Lesetext –
Stark betroffen ist der Handel

Während sich im Handel die harte Konkurrenzsituation mit dem Onlinegeschäft in der Zahl der Firmenpleiten bemerkbar macht (4.300 Unternehmen, plus 0,2 Prozent), nahm die Zahl der Insolvenzen im Baugewerbe erneut ab (minus 2,3 Prozent). "Früher war der Bau das Sorgenkind, aber seit zehn Jahren zeigt sich die Branche sehr erholt und verzeichnet eine starke Eigenkapitalquote", berichtet Michael Bretz, Leiter der Creditreform-Wirtschaftsforschung. In relativen Zahlen sei der Bausektor mit knapp 3.000 Insolvenzen aber immer noch stark betroffen. 

Kritik an der Unternehmergesellschaft (UG)

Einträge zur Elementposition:
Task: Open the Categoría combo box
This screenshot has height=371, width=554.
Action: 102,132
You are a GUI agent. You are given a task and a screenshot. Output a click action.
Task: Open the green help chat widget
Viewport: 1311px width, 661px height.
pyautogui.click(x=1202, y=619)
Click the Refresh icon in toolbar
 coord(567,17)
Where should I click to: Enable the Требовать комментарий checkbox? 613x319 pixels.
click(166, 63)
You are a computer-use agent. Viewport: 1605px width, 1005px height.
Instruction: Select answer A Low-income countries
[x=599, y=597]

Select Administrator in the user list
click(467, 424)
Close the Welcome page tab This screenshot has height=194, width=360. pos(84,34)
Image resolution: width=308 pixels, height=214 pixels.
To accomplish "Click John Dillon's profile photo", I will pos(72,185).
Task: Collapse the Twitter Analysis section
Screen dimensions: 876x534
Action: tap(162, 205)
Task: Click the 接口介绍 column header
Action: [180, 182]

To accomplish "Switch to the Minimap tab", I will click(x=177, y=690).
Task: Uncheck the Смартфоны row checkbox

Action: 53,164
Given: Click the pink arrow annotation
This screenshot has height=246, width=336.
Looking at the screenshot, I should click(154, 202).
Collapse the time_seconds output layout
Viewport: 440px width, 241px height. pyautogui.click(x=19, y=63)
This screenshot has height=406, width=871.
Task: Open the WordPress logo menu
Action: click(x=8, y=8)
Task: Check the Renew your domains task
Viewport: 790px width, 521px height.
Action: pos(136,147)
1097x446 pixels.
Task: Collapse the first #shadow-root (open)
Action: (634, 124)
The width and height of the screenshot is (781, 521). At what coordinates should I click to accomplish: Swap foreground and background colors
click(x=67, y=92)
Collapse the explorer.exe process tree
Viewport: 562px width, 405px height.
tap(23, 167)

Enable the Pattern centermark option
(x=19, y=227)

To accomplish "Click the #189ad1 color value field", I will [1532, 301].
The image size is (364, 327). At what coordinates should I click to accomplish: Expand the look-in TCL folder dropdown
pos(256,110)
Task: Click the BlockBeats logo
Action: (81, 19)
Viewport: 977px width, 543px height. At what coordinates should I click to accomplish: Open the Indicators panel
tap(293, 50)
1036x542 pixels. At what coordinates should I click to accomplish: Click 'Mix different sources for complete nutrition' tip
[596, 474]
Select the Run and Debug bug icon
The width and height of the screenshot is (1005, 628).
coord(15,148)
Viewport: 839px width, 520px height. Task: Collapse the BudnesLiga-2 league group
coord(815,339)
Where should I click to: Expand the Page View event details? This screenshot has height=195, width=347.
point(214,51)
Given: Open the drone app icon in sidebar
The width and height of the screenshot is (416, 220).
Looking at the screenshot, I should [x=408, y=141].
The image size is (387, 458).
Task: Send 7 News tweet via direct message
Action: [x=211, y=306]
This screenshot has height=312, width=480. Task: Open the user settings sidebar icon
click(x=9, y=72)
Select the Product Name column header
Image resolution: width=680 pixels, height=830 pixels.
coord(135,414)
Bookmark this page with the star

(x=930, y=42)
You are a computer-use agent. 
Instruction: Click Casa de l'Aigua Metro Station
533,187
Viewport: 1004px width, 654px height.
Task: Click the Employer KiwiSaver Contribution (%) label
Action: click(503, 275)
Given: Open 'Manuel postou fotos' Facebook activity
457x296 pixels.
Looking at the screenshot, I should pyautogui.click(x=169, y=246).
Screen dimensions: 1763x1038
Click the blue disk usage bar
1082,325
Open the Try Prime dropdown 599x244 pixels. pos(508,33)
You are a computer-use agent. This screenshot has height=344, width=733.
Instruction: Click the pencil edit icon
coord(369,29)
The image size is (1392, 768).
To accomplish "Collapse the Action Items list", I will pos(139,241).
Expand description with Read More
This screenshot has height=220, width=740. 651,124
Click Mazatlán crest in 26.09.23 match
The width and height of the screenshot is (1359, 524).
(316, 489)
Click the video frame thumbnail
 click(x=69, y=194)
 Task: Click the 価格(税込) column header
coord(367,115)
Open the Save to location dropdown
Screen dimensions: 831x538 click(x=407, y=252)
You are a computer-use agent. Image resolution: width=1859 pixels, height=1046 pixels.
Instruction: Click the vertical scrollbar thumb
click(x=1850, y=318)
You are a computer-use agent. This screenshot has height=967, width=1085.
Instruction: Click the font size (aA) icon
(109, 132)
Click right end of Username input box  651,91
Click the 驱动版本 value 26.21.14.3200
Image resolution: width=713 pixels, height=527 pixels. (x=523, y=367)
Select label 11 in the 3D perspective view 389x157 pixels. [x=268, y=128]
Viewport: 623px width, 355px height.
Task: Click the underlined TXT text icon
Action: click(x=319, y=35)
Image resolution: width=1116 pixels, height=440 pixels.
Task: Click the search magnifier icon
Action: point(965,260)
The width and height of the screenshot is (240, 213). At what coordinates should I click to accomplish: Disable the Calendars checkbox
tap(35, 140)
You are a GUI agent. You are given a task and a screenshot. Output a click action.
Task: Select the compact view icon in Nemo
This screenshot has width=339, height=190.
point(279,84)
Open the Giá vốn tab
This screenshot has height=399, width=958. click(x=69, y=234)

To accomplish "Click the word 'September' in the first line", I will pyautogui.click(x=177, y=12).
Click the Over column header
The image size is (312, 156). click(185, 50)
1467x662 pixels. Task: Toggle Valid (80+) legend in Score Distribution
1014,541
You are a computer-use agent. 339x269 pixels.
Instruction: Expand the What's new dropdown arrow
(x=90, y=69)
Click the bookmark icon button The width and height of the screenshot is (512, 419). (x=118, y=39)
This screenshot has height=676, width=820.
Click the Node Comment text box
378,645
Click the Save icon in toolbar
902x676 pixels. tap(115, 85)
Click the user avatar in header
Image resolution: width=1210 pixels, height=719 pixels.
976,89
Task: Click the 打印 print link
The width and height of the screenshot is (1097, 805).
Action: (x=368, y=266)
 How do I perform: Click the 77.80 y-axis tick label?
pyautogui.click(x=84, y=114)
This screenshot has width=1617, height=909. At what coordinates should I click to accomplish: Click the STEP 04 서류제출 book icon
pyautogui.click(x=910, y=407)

Zu bearbeitende Aufgaben –
- a) Welche Funktion hat Michael Bretz laut dem Text über Firmeninsolvenzen?
- b) Nenne alle Zahlen, die im Text über Firmeninsolvenzen in Ziffern geschrieben sind.
- c) Gib die Stelle im Text über Firmeninsolvenzen zwischen „Stark betroffen ist“ und „noch stark betroffen.“ wörtlich wieder, beide Stellen eingeschlossen.

Erwartete Ergebnisse –
- a) Er ist Leiter der Creditreform-Wirtschaftsforschung.

- b) 4.300; 0,2 (Prozent); 2,3 (Prozent); 3.000

- c)
Stark betroffen ist der Handel

Während sich im Handel die harte Konkurrenzsituation mit dem Onlinegeschäft in der Zahl der Firmenpleiten bemerkbar macht (4.300 Unternehmen, plus 0,2 Prozent), nahm die Zahl der Insolvenzen im Baugewerbe erneut ab (minus 2,3 Prozent). "Früher war der Bau das Sorgenkind, aber seit zehn Jahren zeigt sich die Branche sehr erholt und verzeichnet eine starke Eigenkapitalquote", berichtet Michael Bretz, Leiter der Creditreform-Wirtschaftsforschung. In relativen Zahlen sei der Bausektor mit knapp 3.000 Insolvenzen aber immer noch stark betroffen.